Equities suffer heavy outflows

Equities suffered heavy outflows last week, when investors took refuge in the safety of bonds, according to two reports.

Bank of America Merrill Lynch says investment flows have been favouring “safe” yield rather than “any” yield, over the past few weeks.

Equities flows

Equities have been falling out of favour. Source: Bank of America Merrill Lynch

So far this year, the flows into high-grade (investment grade) corporate bonds and government bonds have been around $65 billion while those into high-yield debt and equity funds have been $22 billion.

In the week ended October 8, high-yield debt saw outflows of $1.2 billion while $1.7 billion was pulled out of equity funds, according to Bank of America Merrill Lynch data looking at European-domiciled funds.

Investment-grade debt saw inflows of $1.5 billion; $1.9 billion went into government debt.

The bulk of flows went into the highly-liquid, safe money market funds. Inflows into money market funds increased by 2.4% last week from the previous one, to $25.5 billion. The total year-to-date is nearly $60 billion.

Commodities saw outflows of $402 million. Emerging markets debt saw meagre inflows of just $610 million, but still 0.2% higher than in the previous week.

A report into the flows of capital by RBS also shows investors preferred bonds to equities in the past week.

Equities lose out to debt

The RBS analysts note that the inflows into emerging markets debt in the week that ended October 8 improved.

Emerging markets bonds flows

Emerging markets bonds flows. Source: RBS

Emerging markets fixed income funds saw inflows amounting to 0.24% of assets under management (AUM), compared with outflows worth around 0.15% of AUM in the previous week.

Latin America was the main beneficiary of inflows into emerging markets debt, followed by emerging Europe, which saw its biggest inflow in 10 weeks.

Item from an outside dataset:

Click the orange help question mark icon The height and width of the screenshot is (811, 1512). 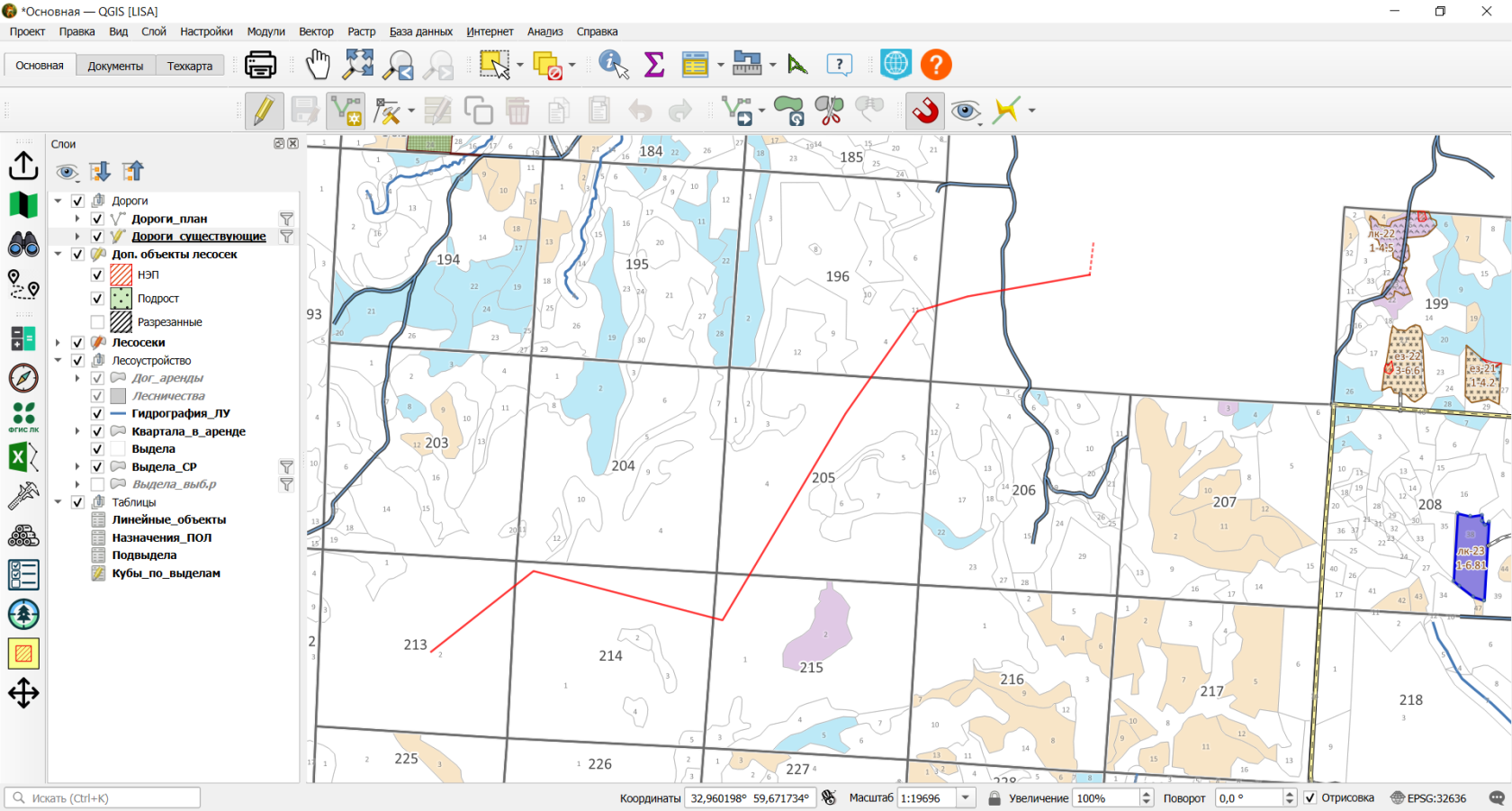[x=936, y=65]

Emerging Asian debt had its eight consecutive week of inflows.

By contrast, emerging market equities saw outflows all around. Latin America was the worst hit.

In developed markets debt, North America led the inflows, with its largest inflow since February.

In developed markets equities, Europe led the way for outflows. It has seen six weeks of outflows so far, losing a cumulative 0.64% of AUM, the RBS analysts noted. Asian stocks saw their biggest outflow since December 2011.